- Born: Greensboro, North Carolina
- Education: North Carolina State University
- Culinary career
- Current restaurant(s) Poole's Diner Beasley's Chicken & Honey Fox Liquor Bar Death & Taxes Poole'side Pies AC Restaurants;
- Award(s) won James Beard Foundation Award Best Chef: Southeast (2014), Outstanding Chef (2019) Food & Wine Restaurants of the Year (2016) Eater Best Chef in the Nation (2017);
- Website: https://ac-restaurants.com

= Ashley Christensen =

American chef and restaurateur

Ashley Christensen is an American chef, restaurateur, author, and culinary celebrity. She is based in Raleigh, North Carolina, and the chef + proprietor of AC Restaurants, a hospitality group that operates Poole's Diner, Fox Liquor Bar, Beasley's Chicken + Honey, Death & Taxes, Poole'side Pies, and AC Events. A two-time James Beard Award winner, she is widely credited for helping to put Raleigh's food scene on the map.

== Early life and education ==
Christensen was born in Greensboro, North Carolina. She attended North Carolina State University, where she began cooking by throwing dinner parties for her friends and family.

== Career ==
Christensen lives and works in Raleigh, North Carolina, having taken her first restaurant job at the age of 21. Since making Raleigh her home, she has sought to foster community through food, philanthropy, and the stimulation of the city's downtown neighborhood. Her work has gained national attention from such publications as Bon Appétit, Gourmet, The New York Times, Southern Living, Wall Street Journal, and Garden & Gun. She has also appeared on Food Network's popular series Iron Chef America and MSNBC's Your Business.

=== Restaurants ===
Christensen is the chef and proprietor of AC Restaurants, a hospitality group. In 2007, she opened Poole's Diner, named for one of the building's original tenants and one of downtown Raleigh's first restaurants. In 2011, she opened her next projects, Beasley's Chicken + Honey and Fox Liquor Bar, in a corner building once occupied by a Piggly-Wiggly in the 1940s.

In 2015, AC Restaurants opened Death & Taxes, a restaurant celebrating wood-fire cooking with Southern ingredients, and Bridge Club, a private events loft and cooking classroom. In 2019, she opened Poole'side Pies, featuring Christensen's take on Neapolitan-style pizza, next door to Poole's Diner. She co-founded BB's Crispy Chicken, a fast-casual fried chicken sandwich concept with locations slated for all over the Triangle, in 2021.

Prompt 1: Quote the passage of the Ashley Christensen biography that begins with the words containing "Ashley Christensen is" and ends with "friends and family.".
Prompt 2: Name every publication that the Ashley Christensen biography says has given her work national attention.
Prompt 3: According to the Ashley Christensen biography, where does the name of Poole's Diner come from?
The data after this point stands apart from the Ashley Christensen biography.

Dataset:
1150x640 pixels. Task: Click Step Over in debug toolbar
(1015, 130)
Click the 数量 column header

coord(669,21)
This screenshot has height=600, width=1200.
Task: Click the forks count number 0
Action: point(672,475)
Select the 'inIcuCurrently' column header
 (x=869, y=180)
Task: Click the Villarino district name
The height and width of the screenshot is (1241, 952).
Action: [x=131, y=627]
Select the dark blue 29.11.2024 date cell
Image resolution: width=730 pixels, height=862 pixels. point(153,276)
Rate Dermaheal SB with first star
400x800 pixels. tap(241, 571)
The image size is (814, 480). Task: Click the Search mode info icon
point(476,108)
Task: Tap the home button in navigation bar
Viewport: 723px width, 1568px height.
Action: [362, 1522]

Exercise output 1:
Ashley Christensen is an American chef, restaurateur, author, and culinary celebrity. She is based in Raleigh, North Carolina, and the chef + proprietor of AC Restaurants, a hospitality group that operates Poole's Diner, Fox Liquor Bar, Beasley's Chicken + Honey, Death & Taxes, Poole'side Pies, and AC Events. A two-time James Beard Award winner, she is widely credited for helping to put Raleigh's food scene on the map.

== Early life and education ==
Christensen was born in Greensboro, North Carolina. She attended North Carolina State University, where she began cooking by throwing dinner parties for her friends and family.

Exercise output 2: Bon Appétit, Gourmet, The New York Times, Southern Living, Wall Street Journal, Garden & Gun

Exercise output 3: Poole's Diner was named for one of the building's original tenants and one of downtown Raleigh's first restaurants.